## PROBLEM TO SOLVE
Copy each record below faithfully, leaving out images.
DATA EXTRACT Block Start
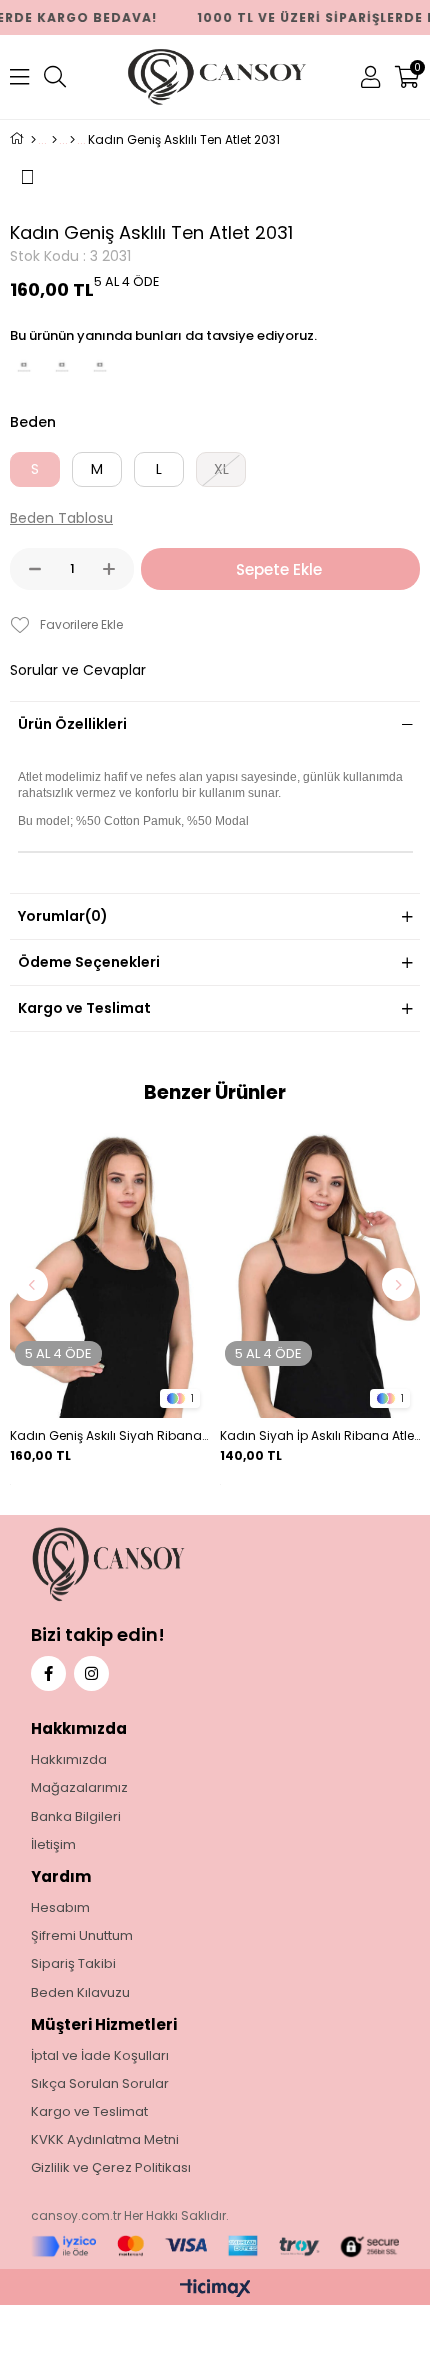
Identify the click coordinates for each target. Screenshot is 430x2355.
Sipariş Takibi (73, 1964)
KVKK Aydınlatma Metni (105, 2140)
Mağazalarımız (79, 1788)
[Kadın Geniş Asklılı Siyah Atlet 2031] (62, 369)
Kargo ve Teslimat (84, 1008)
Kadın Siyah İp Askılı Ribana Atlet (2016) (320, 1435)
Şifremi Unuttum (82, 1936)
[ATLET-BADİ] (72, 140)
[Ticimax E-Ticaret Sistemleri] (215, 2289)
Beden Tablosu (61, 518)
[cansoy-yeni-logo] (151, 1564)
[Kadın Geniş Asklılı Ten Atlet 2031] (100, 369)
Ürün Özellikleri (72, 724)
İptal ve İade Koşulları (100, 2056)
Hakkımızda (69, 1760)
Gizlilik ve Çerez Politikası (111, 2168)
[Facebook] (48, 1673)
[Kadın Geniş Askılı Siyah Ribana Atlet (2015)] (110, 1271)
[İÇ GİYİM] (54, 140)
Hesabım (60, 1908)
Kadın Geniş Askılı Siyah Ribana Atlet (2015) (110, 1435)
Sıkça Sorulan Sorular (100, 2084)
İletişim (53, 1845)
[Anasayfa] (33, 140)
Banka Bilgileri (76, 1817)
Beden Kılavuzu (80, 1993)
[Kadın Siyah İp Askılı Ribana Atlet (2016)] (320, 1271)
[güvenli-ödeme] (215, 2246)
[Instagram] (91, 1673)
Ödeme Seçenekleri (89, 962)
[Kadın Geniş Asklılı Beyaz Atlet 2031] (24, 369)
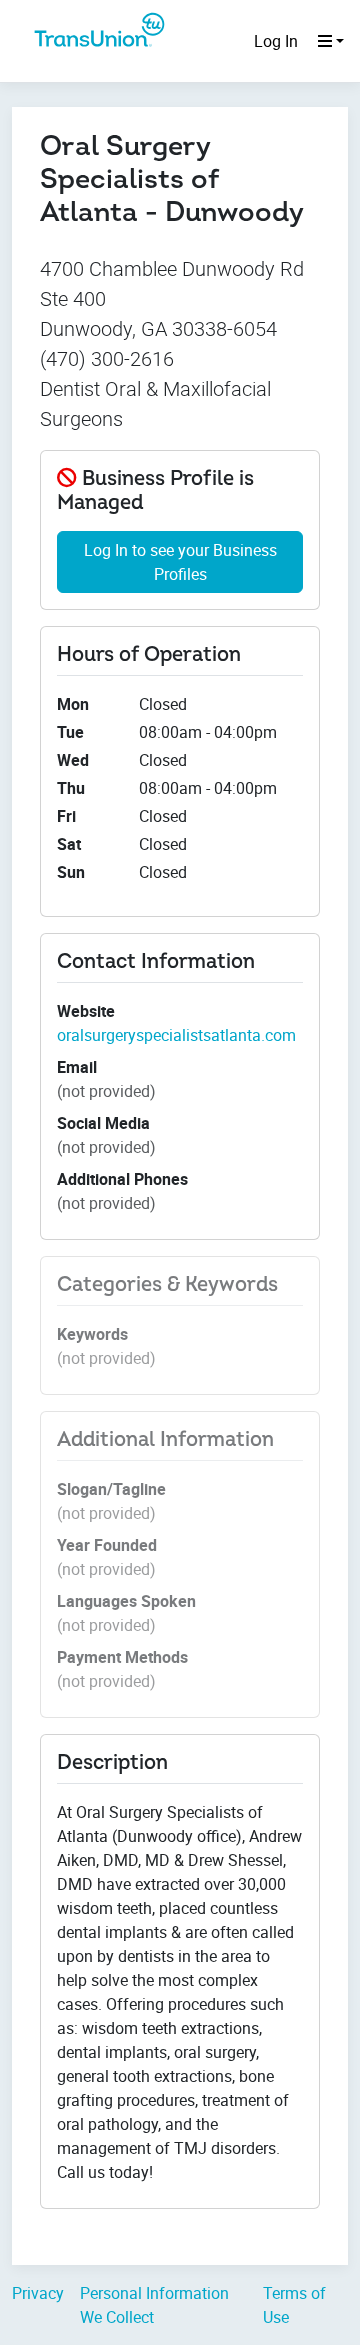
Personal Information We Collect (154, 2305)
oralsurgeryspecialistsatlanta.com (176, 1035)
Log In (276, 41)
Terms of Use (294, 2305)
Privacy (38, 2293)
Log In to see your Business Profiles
DATA EXTRACT Block End
## ANSWER BELOW
Identify the click coordinates for each target. Screenshot is 430x2355.
Sipariş Takibi (73, 1964)
KVKK Aydınlatma Metni (105, 2140)
Mağazalarımız (79, 1788)
[Kadın Geniş Asklılı Siyah Atlet 2031] (62, 369)
Kargo ve Teslimat (84, 1008)
Kadın Siyah İp Askılı Ribana Atlet (2016) (320, 1435)
Şifremi Unuttum (82, 1936)
[ATLET-BADİ] (72, 140)
[Ticimax E-Ticaret Sistemleri] (215, 2289)
Beden Tablosu (61, 518)
[cansoy-yeni-logo] (151, 1564)
[Kadın Geniş Asklılı Ten Atlet 2031] (100, 369)
Ürün Özellikleri (72, 724)
İptal ve İade Koşulları (100, 2056)
Hakkımızda (69, 1760)
Gizlilik ve Çerez Politikası (111, 2168)
[Facebook] (48, 1673)
[Kadın Geniş Askılı Siyah Ribana Atlet (2015)] (110, 1271)
[İÇ GİYİM] (54, 140)
Hesabım (60, 1908)
Kadın Geniş Askılı Siyah Ribana Atlet (2015) (110, 1435)
Sıkça Sorulan Sorular (100, 2084)
İletişim (53, 1845)
[Anasayfa] (33, 140)
Banka Bilgileri (76, 1817)
Beden Kılavuzu (80, 1993)
[Kadın Siyah İp Askılı Ribana Atlet (2016)] (320, 1271)
[güvenli-ödeme] (215, 2246)
[Instagram] (91, 1673)
Ödeme Seçenekleri (89, 962)
[Kadın Geniş Asklılı Beyaz Atlet 2031] (24, 369)
Personal Information We Collect (154, 2305)
oralsurgeryspecialistsatlanta.com (176, 1035)
Log In (276, 41)
Terms of Use (294, 2305)
Privacy (38, 2293)
Log In to see your Business Profiles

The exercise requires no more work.